優れたコンサルタントに抱く一般的なイメージは、クライアントの抱えるどんな難題でも、「答えはこれです」と正解をしめす存在、というものであろう。
しかし、現在、クライアントが抱える問題は、非常に複雑になってきている。
それほど単純なものではない。
著者は、いまのような時代、求められるのは「謙虚なコンサルティング」であると言っている。
そして、本当の支援とは、コンサルタントの手助けによって、クライアントが、問題の複雑さと厄介さを理解し、その場しのぎの対応や反射的な行動をやめて、本当の現実に対処することであるとしている。
自分が手助けすることによって、相手が「気づく」ことに集中する、これが、謙虚なコンサルティングの最大の特徴といえる。
注目すべきは、主語が「クライアント」である点だ。
コンサルタントは自分で答えを出すのではなく、クライアントが自ら道を見出せるよう支援する。
重要なのは、どんな問題に悩まされているかをクライアントが隠さず話せること、それも遠慮なく安心して話せること。
そのため、謙虚なコンサルティングでは、クライアントとのあいだにこれまでにない個人的な関係が必要である。
そのためのポイントはクライアントとの関係性である。
どんな関係性が理想的なのか。
著者は4つのレベルを示している。
レベルマイナス1は、ネガティブな関係。
これは問題外。
レベル1は、取引上の、お役所的な、ほどほどの距離を保った関係。
専門家としてほどほどの距離を保つレベル1の関係は、支援者が問題を正しく診断し、いつでも使える有効な解決策を持っているかぎりはうまくいく。
しかし、これではクライアントは、心の内にある本当の問題を話してくれない可能性があり、本当の解決には至らないことが多くなる。
レベル2は、個人的な関係。
このレベルの本質は、クライアントが「支援される人」、つまりほどほどの距離を保つ必要のある他人ではなくなり、もっと個人的な話のできる、唯一無二の相手になることである。
レベル3は、親密さ、愛着、友情、恋愛感情。
レベル2で生まれる関係は深すぎるものではないが、それを超えた「親密な」あるいは「近しい」間柄と呼ばれるのが、レベル3の関係である。
このレベルの関係では、より強い感情が絡んでおり、レベル2の信頼や率直さがすべて築かれたうえでさらに、必要に応じて熱心に支援し合い、気持ちや愛情のこもった態度を互いに積極的に示すことが当然だと考えられる。

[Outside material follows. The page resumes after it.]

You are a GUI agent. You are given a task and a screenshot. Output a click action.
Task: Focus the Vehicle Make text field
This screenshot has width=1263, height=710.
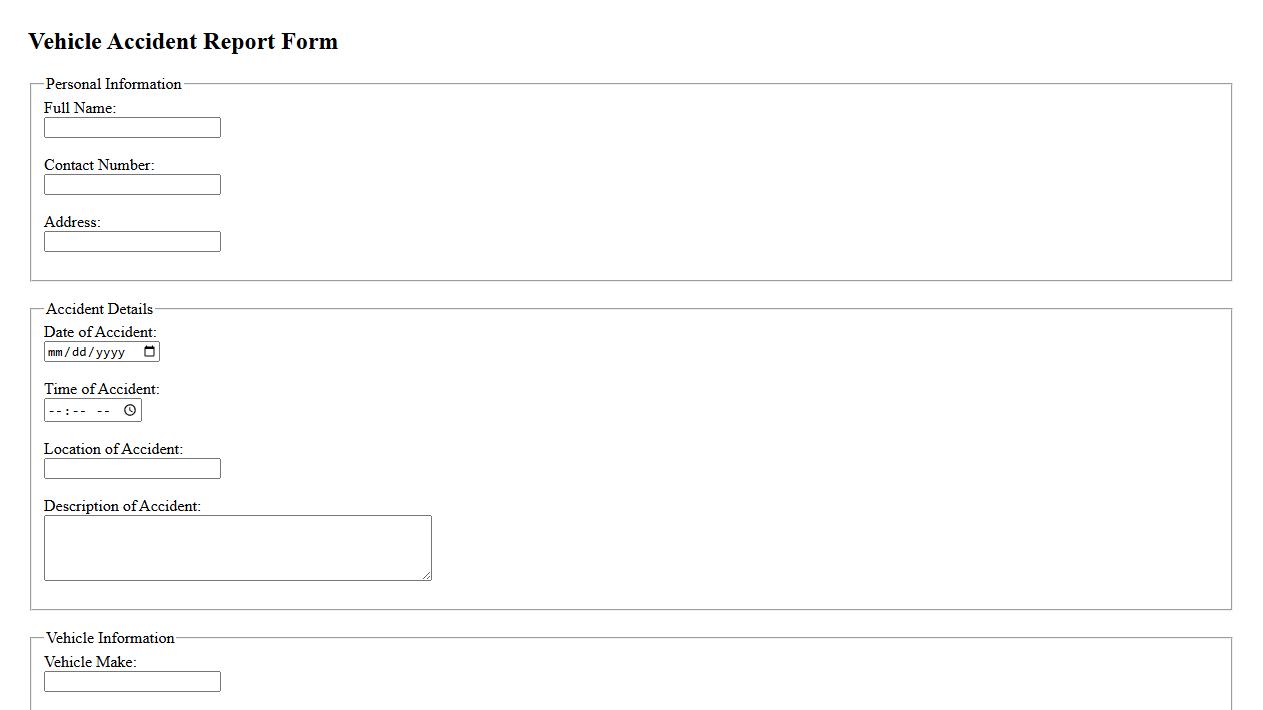[x=132, y=682]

しかし、組織に関する仕事では、レベル3の関係は避けたほうがいい。
なれ合いや身内びいき、えこひいきとなってしまう。
これらは、仕事をするうえでさまたげになる。
謙虚なコンサルティングをするためには、レベル2の関係を築くことである。
それによって、信頼し合い、率直かつ誠実に話していることを双方が信じられるレベルの心地よさを得られる。
レベル2と言っても、率直さや信頼が意味する範囲はやはり広い。
謙虚なコンサルタントは、より個人的なことを尋ねるか打ち明けることによってレベル2の関係を築く必要がある。
同時に、レベル1の特徴であるほどほどの距離を保つ堅苦しさや、レベル3の親密な間柄でされるような質問や個人的な話をしてプライバシーの侵害だと感じさせたりするのは避けなければならない。
コンサルタントにとって、クライアントとの距離感がいかに重要であるかということではないだろうか。